▶ DATA LINES
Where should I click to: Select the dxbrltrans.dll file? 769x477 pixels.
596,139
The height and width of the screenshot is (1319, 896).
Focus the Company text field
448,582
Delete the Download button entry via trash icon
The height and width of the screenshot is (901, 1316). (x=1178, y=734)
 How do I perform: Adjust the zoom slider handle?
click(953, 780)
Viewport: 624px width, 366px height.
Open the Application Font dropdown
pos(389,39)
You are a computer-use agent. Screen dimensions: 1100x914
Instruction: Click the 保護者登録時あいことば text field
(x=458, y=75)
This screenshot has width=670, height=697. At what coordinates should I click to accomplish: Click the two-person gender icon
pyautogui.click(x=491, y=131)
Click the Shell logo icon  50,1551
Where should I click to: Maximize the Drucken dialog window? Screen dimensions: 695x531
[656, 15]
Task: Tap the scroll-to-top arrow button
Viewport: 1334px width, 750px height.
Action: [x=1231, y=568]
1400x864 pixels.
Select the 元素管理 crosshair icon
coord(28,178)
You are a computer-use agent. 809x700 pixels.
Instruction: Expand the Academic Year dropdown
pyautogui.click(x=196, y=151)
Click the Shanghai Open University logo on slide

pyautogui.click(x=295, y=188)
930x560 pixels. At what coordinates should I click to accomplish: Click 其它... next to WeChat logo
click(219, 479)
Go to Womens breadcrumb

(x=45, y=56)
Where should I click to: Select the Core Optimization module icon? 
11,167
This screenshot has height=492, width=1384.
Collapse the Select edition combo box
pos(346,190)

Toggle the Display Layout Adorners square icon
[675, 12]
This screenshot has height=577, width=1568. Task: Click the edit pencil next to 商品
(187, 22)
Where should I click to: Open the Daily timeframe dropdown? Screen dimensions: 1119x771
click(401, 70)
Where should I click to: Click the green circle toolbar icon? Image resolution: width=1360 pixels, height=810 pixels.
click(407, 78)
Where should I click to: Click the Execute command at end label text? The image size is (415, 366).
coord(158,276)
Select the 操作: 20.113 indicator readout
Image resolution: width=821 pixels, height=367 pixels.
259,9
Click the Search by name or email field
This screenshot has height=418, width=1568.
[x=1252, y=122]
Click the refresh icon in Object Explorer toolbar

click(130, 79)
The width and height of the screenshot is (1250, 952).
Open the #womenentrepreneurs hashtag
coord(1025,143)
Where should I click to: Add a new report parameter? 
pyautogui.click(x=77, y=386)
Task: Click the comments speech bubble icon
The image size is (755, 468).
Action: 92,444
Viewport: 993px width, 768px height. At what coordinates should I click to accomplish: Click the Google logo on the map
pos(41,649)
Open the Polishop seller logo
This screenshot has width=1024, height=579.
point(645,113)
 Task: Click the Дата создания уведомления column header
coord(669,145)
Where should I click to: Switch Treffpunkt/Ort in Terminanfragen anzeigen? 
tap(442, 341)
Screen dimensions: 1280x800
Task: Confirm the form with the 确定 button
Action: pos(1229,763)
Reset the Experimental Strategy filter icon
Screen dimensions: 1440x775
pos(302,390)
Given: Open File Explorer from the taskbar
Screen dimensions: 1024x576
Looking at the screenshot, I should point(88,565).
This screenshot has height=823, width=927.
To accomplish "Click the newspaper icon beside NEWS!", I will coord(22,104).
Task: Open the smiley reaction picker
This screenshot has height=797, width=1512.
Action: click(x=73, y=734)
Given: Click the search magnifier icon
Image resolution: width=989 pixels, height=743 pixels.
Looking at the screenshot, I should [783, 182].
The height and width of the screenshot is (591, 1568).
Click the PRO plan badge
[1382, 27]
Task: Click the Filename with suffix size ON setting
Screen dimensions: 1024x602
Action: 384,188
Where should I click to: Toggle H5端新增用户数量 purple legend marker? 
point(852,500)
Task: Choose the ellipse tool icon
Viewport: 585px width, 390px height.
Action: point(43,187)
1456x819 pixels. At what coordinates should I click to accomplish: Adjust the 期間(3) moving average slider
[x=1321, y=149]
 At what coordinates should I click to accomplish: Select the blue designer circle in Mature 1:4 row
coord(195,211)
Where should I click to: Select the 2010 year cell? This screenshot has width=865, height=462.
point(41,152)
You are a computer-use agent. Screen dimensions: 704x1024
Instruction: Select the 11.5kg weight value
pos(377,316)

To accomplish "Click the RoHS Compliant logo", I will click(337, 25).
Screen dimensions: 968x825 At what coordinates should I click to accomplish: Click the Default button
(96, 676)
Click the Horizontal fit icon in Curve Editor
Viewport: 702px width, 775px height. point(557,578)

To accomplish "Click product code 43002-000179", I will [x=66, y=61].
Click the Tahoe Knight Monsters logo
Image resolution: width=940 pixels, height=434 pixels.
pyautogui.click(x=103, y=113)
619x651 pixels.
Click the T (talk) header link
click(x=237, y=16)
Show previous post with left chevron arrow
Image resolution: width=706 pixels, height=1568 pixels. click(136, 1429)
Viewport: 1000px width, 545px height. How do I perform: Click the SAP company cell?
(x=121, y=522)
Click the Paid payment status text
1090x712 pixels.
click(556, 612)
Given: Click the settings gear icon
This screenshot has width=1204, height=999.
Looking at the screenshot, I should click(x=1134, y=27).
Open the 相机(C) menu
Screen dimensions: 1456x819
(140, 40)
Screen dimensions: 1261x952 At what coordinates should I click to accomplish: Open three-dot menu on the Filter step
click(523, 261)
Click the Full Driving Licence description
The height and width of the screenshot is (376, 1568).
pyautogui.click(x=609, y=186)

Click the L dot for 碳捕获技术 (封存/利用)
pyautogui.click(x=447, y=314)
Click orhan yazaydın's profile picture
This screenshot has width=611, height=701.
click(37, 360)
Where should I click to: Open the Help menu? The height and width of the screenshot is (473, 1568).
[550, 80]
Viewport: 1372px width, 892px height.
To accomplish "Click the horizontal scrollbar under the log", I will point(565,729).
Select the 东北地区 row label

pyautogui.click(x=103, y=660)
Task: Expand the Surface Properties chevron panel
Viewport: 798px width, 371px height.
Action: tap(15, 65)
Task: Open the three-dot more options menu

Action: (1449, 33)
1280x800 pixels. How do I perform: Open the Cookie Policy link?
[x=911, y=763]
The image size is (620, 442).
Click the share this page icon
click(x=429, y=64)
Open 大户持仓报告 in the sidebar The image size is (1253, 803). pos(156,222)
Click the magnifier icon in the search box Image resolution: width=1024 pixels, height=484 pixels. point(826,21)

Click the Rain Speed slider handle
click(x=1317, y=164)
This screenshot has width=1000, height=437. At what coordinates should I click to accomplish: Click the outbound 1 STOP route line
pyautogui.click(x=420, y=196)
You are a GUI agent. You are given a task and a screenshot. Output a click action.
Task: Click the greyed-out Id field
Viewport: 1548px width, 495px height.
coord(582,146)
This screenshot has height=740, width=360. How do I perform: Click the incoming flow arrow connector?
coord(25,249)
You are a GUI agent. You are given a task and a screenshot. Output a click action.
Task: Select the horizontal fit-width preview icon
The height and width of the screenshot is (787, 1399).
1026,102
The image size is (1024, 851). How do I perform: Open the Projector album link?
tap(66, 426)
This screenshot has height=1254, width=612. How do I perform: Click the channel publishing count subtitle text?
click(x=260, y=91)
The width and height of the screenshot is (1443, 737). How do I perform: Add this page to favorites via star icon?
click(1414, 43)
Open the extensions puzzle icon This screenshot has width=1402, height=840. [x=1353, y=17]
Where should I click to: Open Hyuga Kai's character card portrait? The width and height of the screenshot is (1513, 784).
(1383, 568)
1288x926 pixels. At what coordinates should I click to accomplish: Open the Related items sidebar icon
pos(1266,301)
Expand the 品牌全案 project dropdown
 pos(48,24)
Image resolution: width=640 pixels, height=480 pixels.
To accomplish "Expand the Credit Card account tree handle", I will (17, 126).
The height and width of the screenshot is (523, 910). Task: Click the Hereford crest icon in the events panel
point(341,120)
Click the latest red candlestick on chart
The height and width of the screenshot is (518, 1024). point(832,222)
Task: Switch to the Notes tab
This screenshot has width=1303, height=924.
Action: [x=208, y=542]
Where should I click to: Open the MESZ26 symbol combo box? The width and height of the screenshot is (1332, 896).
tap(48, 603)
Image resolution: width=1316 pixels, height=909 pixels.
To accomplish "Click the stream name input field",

▶ WRITTEN TASK
Can you turn the part of the listing that opens with its first line and closes with the line containing "click(953, 780)", both included, into a Markdown table with the columns No. and Line? Number each row and leave out any blank lines.

▶ WRITTEN SOLUTION
| No. | Line |
|---|---|
| 1 | Where should I click to: Select the dxbrltrans.dll file? 769x477 pixels. |
| 2 | 596,139 |
| 3 | The height and width of the screenshot is (1319, 896). |
| 4 | Focus the Company text field |
| 5 | 448,582 |
| 6 | Delete the Download button entry via trash icon |
| 7 | The height and width of the screenshot is (901, 1316). (x=1178, y=734) |
| 8 |  How do I perform: Adjust the zoom slider handle? |
| 9 | click(953, 780) |